OCPBUGS-43896: add revert logic to OCL path in MCD

[cheesesashimi]

- What I did

If a problem occurs while attempting to reboot a given node while OCL is enabled, the degradation message did not indicate what the problem was. Instead, it would indicate a problem with rpm-ostree because it would attempt to reapply the same image, which it can't do. Additionally, the MCDRebootError metric was not being surfaced in certain cases (although I did not actually observe this to be the case).
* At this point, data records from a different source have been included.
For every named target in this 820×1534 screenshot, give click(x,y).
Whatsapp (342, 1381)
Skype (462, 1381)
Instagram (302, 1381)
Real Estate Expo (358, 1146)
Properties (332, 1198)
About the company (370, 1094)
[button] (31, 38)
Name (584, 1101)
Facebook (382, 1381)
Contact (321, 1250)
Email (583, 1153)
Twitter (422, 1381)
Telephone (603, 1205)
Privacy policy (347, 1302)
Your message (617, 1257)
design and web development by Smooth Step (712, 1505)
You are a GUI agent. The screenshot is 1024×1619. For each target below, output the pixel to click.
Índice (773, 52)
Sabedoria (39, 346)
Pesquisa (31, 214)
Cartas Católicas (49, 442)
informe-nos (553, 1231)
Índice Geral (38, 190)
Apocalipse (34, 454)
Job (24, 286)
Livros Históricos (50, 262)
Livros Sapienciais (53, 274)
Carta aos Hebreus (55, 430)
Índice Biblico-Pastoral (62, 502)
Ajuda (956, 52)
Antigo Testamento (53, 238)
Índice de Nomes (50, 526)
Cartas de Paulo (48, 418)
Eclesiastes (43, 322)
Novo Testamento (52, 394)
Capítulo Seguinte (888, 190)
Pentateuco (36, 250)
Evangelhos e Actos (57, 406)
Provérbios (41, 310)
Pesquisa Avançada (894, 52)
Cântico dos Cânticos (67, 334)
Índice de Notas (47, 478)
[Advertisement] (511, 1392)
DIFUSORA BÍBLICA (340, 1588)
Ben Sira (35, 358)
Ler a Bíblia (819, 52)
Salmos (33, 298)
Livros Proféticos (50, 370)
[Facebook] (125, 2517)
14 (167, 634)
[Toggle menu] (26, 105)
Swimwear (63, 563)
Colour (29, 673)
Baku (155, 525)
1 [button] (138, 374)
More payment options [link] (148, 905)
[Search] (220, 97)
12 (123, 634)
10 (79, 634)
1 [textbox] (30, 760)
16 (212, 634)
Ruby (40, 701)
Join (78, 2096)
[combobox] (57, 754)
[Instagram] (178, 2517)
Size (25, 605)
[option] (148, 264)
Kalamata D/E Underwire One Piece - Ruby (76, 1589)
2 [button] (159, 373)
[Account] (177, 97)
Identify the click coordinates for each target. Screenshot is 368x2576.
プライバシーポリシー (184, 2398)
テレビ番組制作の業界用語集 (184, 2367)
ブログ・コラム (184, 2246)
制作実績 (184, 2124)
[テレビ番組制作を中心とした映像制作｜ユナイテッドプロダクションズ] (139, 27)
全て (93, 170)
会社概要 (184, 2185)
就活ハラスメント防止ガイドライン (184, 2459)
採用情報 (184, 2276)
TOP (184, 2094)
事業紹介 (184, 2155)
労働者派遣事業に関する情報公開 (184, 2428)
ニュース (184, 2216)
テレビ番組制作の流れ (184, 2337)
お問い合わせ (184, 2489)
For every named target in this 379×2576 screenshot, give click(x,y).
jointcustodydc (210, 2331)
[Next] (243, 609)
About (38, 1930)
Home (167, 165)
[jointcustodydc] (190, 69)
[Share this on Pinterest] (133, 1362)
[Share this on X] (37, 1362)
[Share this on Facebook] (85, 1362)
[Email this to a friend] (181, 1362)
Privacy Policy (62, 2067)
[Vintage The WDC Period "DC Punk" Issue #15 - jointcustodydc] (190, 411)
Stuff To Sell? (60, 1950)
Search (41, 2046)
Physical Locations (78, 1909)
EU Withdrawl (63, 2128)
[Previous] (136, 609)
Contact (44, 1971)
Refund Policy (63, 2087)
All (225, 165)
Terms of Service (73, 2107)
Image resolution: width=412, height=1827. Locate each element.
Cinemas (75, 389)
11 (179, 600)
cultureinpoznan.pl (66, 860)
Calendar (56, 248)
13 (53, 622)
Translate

To remedy this, I did the following:

• Refactored the onClusterBuildUpdate() function in the MCD to include more state restorations in the event of an error. Additioanlly, this function now uses the applyOSChanges() method which includes benefits such as additional eventing and metrics.
• Refactored the finalizeOCLRevert() function to do more state restorations.
• Modified the machineConfigDiff object to include a boolean oclEnabled field which will allow us to use that information. This includes the creation of a new constructor just for OCL cases.

- How to verify it

1. Bring up a cluster.
2. Enable OCL.
3. Break reboots on one of the worker nodes by doing something like: $ oc debug node-name -- chroot /host sh -c "mount -o remount,rw /usr; mv /usr/bin/systemd-run /usr/bin/systemd-run2"
4. Move that worker node into the layered pool.
5. Wait for the MCDRebootError to appear in the Alerts / Metrics part of the web UI console. There should also be a message on the node object which indicates the cause of the failure.
6. Fix the reboot process by doing something like: $ oc debug node-name -- chroot /host sh -c "mount -o remount,rw /usr; mv /usr/bin/systemd-run2 /usr/bin/systemd-run".
7. The node should eventually reboot into the correct configuration / image. When that happens, the degradation message should be cleared from the node object. Additionally, the MCDRebootError alert / metric should clear.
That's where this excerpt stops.